▸ **WORK ORDER**
From the material below, retype exactly the lines that begin at the line with "Screen dimensions: 280x204" and end after the line with "You are a computer-use"; pictures stay out of the copy.

▸ **DATA FOR ANALYSIS**
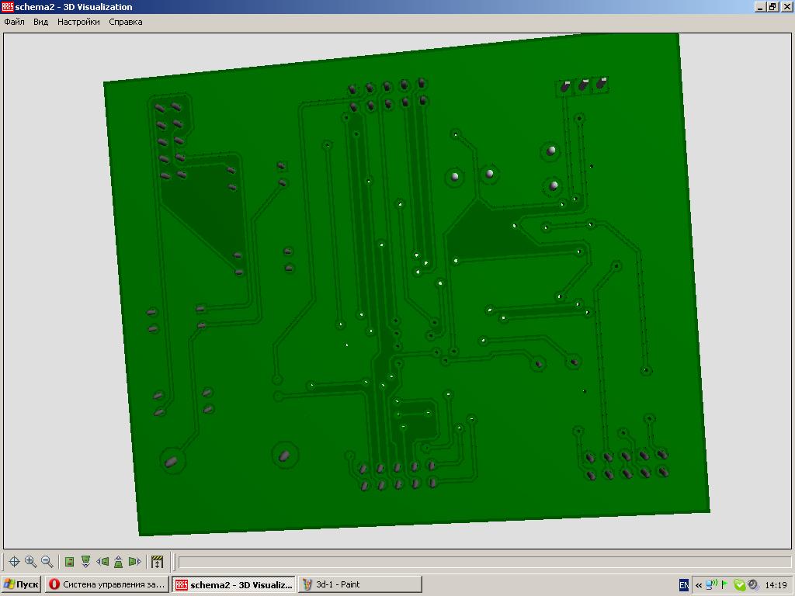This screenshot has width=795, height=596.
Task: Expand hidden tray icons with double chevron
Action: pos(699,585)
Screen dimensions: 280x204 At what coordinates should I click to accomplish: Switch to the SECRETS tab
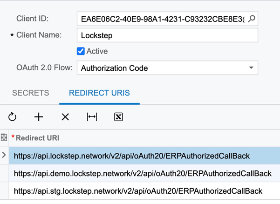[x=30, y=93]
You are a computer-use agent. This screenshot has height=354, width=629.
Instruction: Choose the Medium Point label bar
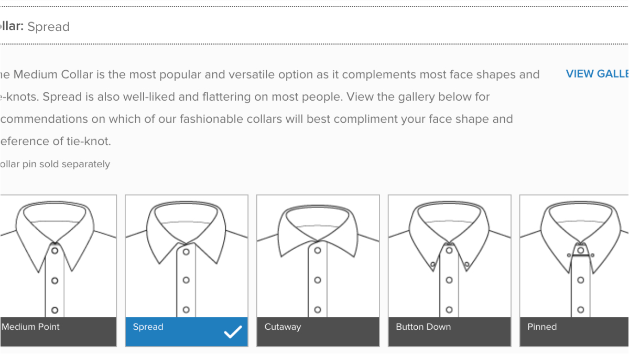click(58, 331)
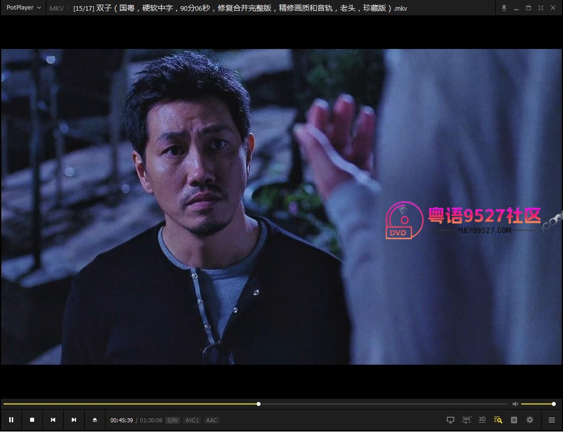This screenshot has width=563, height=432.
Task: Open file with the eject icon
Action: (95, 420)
==
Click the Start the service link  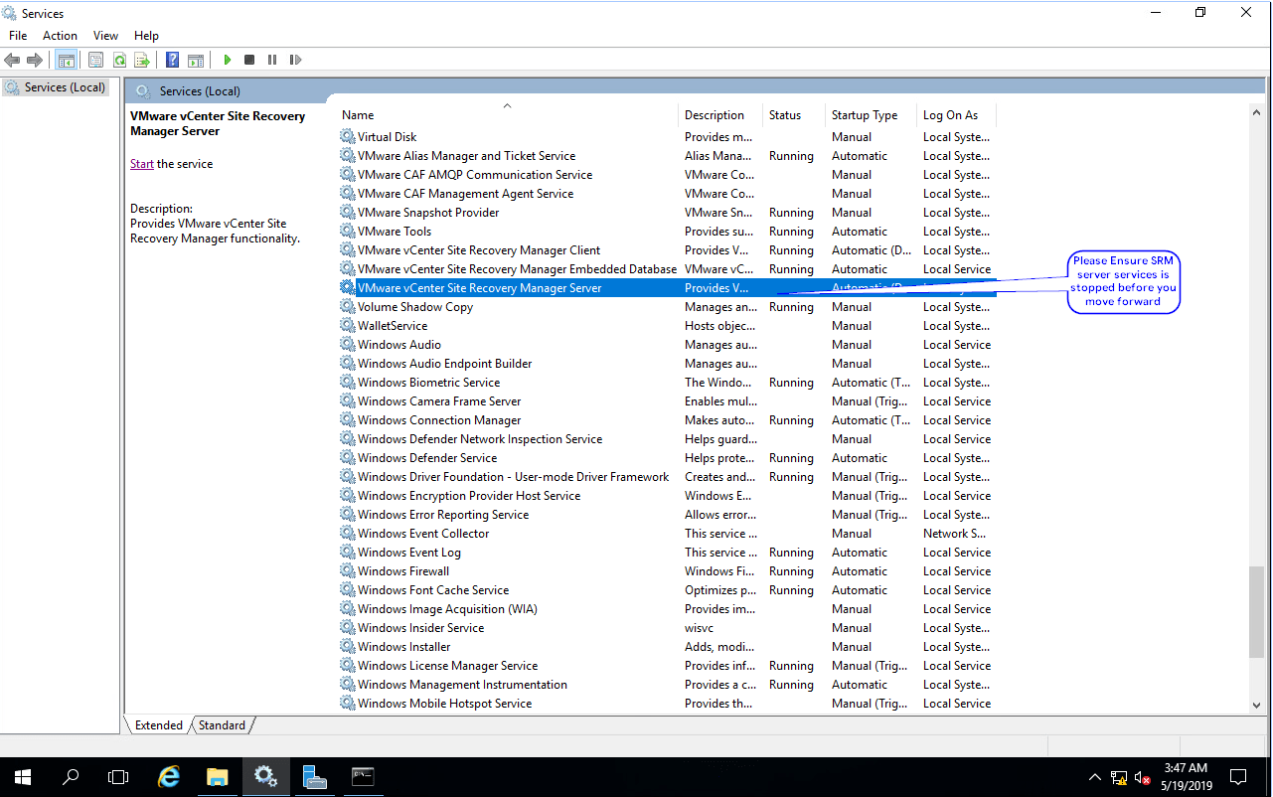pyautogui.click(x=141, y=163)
==
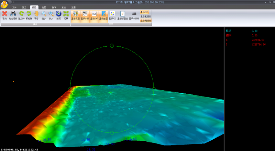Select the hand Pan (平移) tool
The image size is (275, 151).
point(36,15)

▸ **TASK ANSWER**
Screen dimensions: 280x204 At what coordinates should I click to accomplish: Switch to the SECRETS tab
[x=30, y=93]
You are a computer-use agent. This screenshot has height=354, width=629.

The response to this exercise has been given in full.